El Niño est aussi caractéristique des changements dans l'esthétique du compositeur qui évolue vers une musique sensuelle et compréhensible de tous. L'enregistrement de la création de l'œuvre, sous la direction de Kent Nagano (Nonesuch), apparaissait plutôt convaincant par une approche qui situait la partition quelque part entre Léonard Bernstein et l'esprit de Broadway. Malheureusement, la version donnée au Palais des Beaux-arts de Bruxelles apporte de nombreuses désillusions.

La cheffe d'orchestre Sian Edwards, une fidèle de John Adams, insuffle la tension nécessaire, mais elle pèche par des excès de sécheresse qui rendent l'œuvre trop uniforme et donc trop monotone. La distribution vocale est amèrement hétérogène. Le baryton David Wilson-Johnson domine aisément ses condisciples par sa technique, son timbre et la clarté de son chant. Le mezzo Sara Filgiono peine dans ses nombreuses interventions. Si la technique est plutôt sure, le timbre dur et métallique s'avère désagréable pour l'oreille, tout comme la raideur du chant, inopportune dans une telle œuvre. La soprano Susan Narucki se tire honorablement de sa partie, mais elle souffre d'un flagrant manque de charisme.
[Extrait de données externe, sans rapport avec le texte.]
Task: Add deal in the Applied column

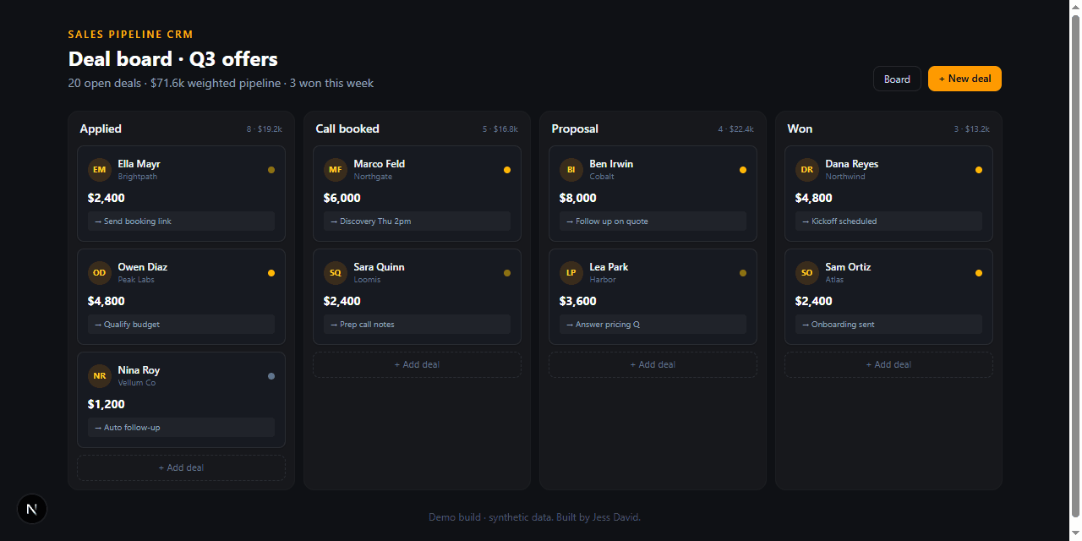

Les trois contreténors Daniel Bubeck, Steven Rickards et Joseph Schlensinger remplissent convenablement leurs tâches. L'Orchestre Philharmonique royal des Flandres, rebaptisé De Filharmonie, et le Chœur de la Radio flamande livrent une bonne prestation. Malheureusement, le KlaraFestival a souhaité offrir au public, en simultané, le film de Peter Sellars présenté lors de la création. Le metteur en scène américain est un virtuose des gestes, mais on reste de bois devant tant de naïveté. Les protagonistes de l'histoire deviennent des américains moyens et aucune image facile de nous est épargnée : une Marie aux piercings imposants, une fuite à Bethléem au volant d'une berline japonaise et une nativité en fin de piste d'aéroport.